Geographical differences in the management of metastatic de novo renal cell carcinoma in the era of immune-combinations
**Abstract**
**Background:** The introduction of immune-based combinations has transformed the upfront treatment of metastatic renal cell carcinoma (mRCC), though the role of cytoreductive nephrectomy (CN) remains debated. This sub-analysis of the ARON-1 study (NCT05287464) evaluates the impact of upfront or delayed partial or radical CN in mRCC patients across three geographical regions (Western Europe, Eastern Europe, and America/Asia).
**Methods:** A multicenter, retrospective observational study was conducted involving mRCC patients treated with first-line immune-combination therapies across 55 centers in 19 countries.

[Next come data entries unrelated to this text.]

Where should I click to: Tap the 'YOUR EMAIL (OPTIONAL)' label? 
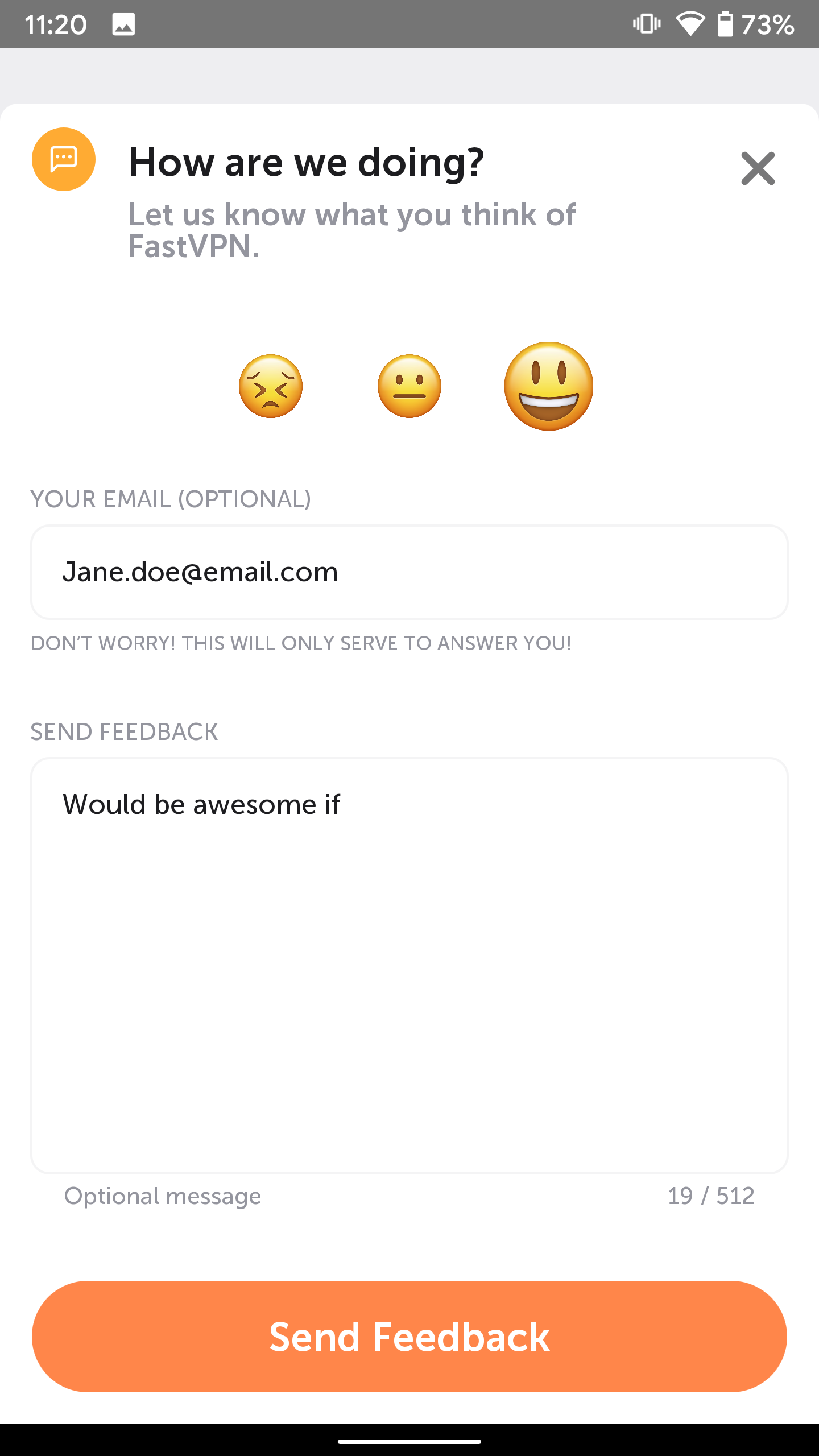pos(171,499)
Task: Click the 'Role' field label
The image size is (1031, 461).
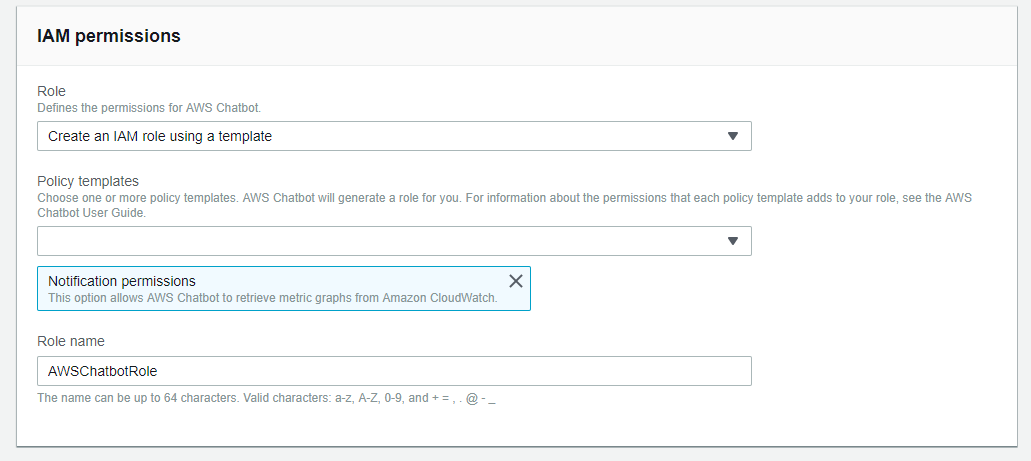Action: coord(51,91)
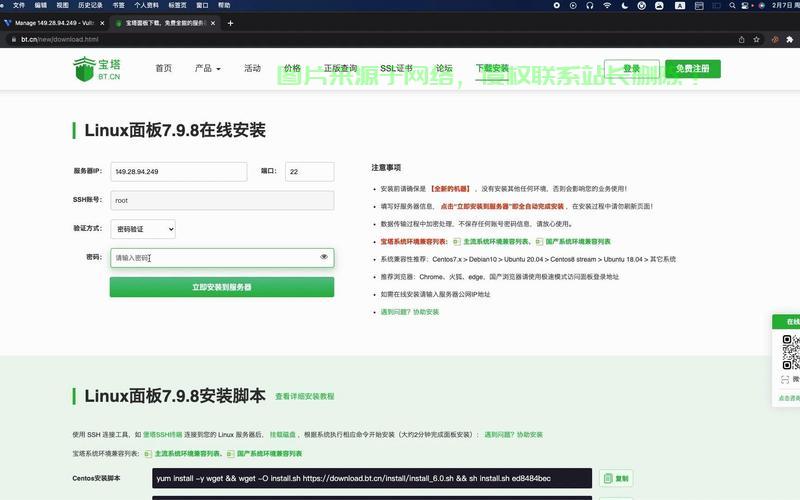Screen dimensions: 800x500
Task: Toggle password visibility eye icon
Action: pyautogui.click(x=324, y=257)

From the ARON-1 dataset of 1152 patients, 651 de novo mRCC patients were selected. Among them, 255 (39%) underwent CN (14% partial, 86% radical), while 396 (61%) received first-line immune therapies without prior nephrectomy.
**Results:** Median overall survival (OS) from the diagnosis of de novo mRCC was 41.6 months in the CN group and 24.0 months in the no CN group (P<0.001). From the start of first-line therapy, OS was not reached (NR) in the CN group and was 22.4 months in the no CN group (P<0.001). CN was associated with improved OS across all geographical regions analyzed. **Conclusions:** While CN rates and the choice of immune-based first-line combinations varied across centers, patients who underwent CN experienced better survival outcomes. These findings suggest a potential benefit of CN in mRCC patients receiving immune-combination therapies.

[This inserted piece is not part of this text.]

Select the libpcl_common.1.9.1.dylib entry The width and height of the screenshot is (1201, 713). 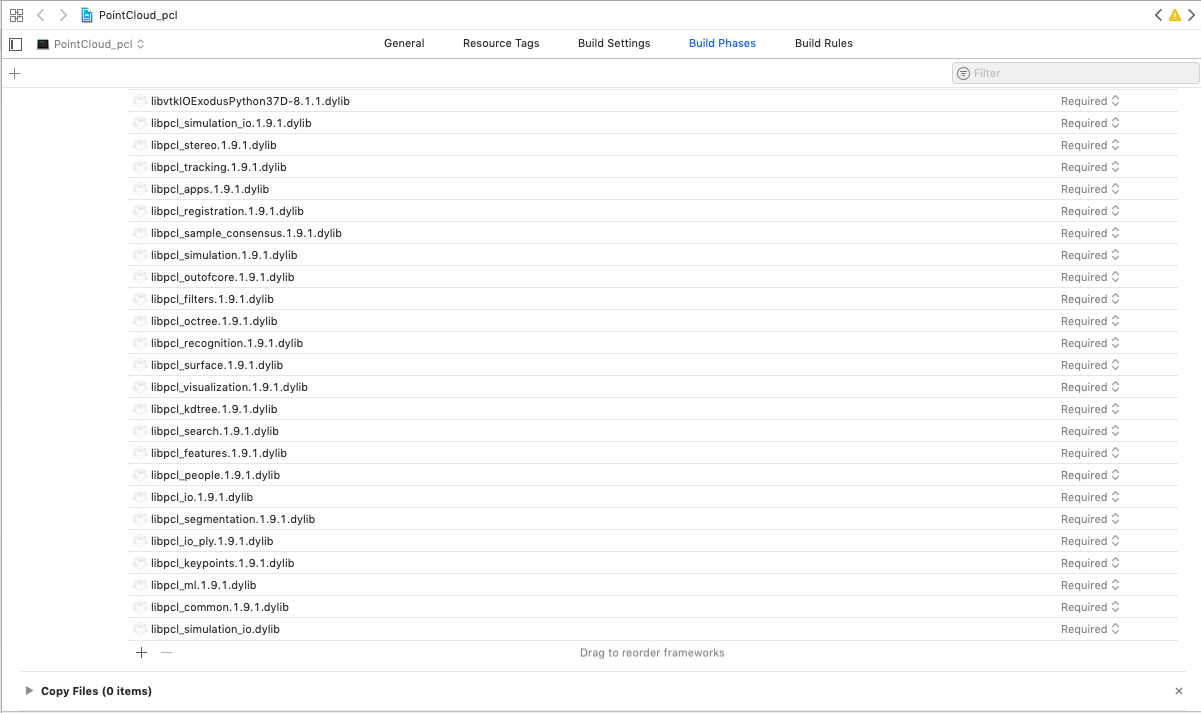coord(220,607)

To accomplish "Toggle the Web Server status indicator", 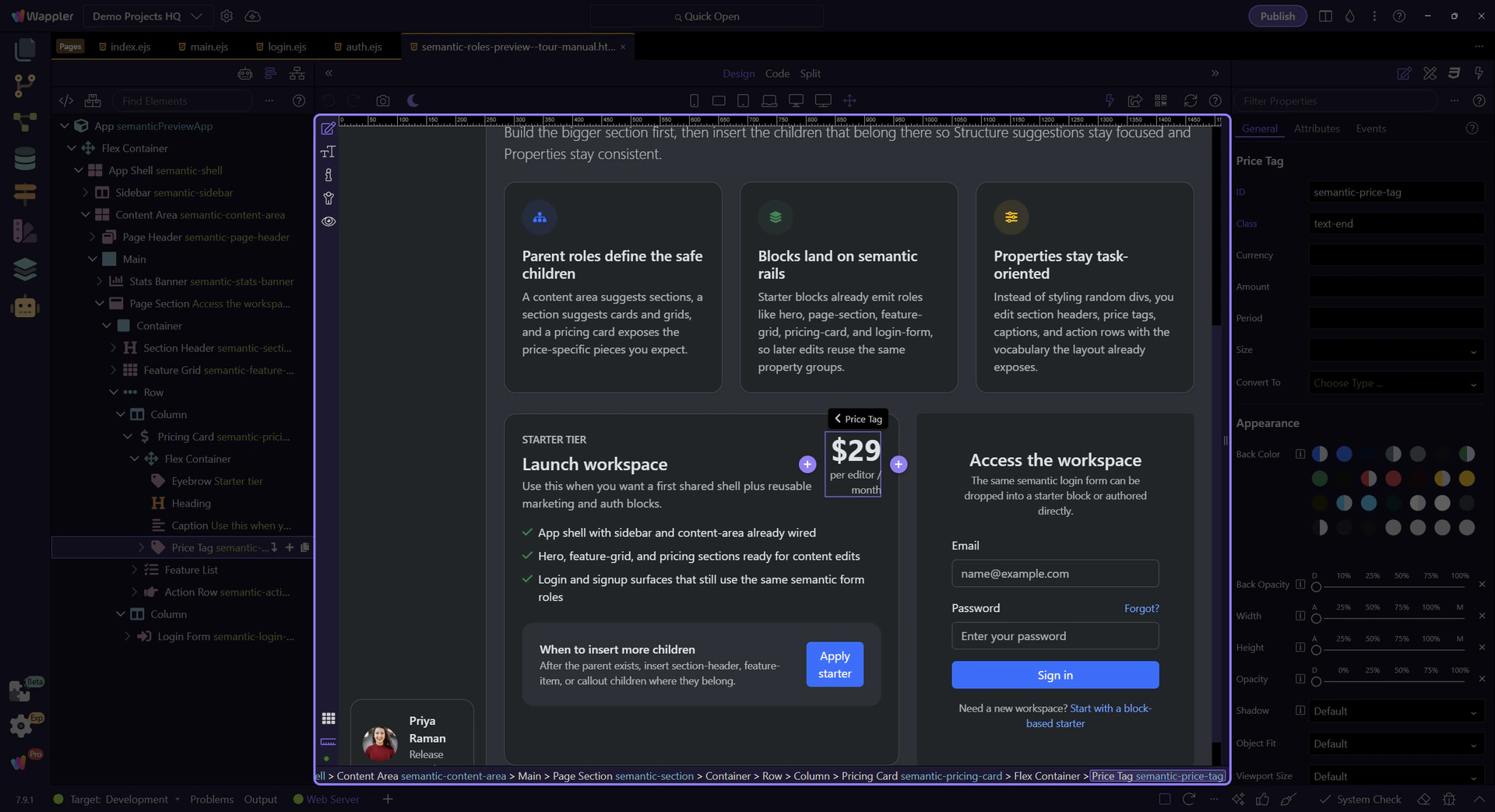I will point(325,800).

Real-world Outcome of Patients with Advanced Renal Cell Carcinoma and Intermediate- or Poor-risk International Metastatic Renal Cell Carcinoma Database Consortium Criteria Treated by Immune-oncology Combinations: Differential Effectiveness by Risk Group?
**Abstract**
**Background:** Immuno-oncology (IO) combination therapies have demonstrated survival benefits in patients with metastatic renal cell carcinoma (mRCC).
**Objective:** The ARON-1 study (NCT05287464) aimed to collect real-world data on the effectiveness of first-line IO combination therapies in mRCC patients globally.
**Patients and Methods:** This retrospective analysis included 729 patients aged ≥18 years with cytologically or histologically confirmed mRCC, treated with IO combinations across 47 international institutions in 16 countries. Patients were assessed for overall survival (OS), progression-free survival (PFS), and overall clinical benefit (OCB).
**Results:** Of the 729 patients, 86% had clear-cell RCC. IO + IO therapy was administered to 313 patients, while 416 received IO + tyrosine kinase inhibitor (IO + TKI) therapy. The median OS and PFS in the overall population were 36.5 and 15.0 months, respectively. Among 616 patients with intermediate/poor International mRCC Database Consortium (IMDC) risk, IO + TKI therapy was associated with a significantly longer median OS compared to IO + IO (55.7 vs 29.7 months; p = 0.045). OCB was 84% with IO + TKI and 72% with IO + IO (p < 0.001). **Conclusions:** The ARON-1 study suggests that IO combinations are effective as first-line therapy for mRCC in a real-world setting, with notable differences in outcomes between IO + IO and IO + TKI therapies in specific patient subgroups.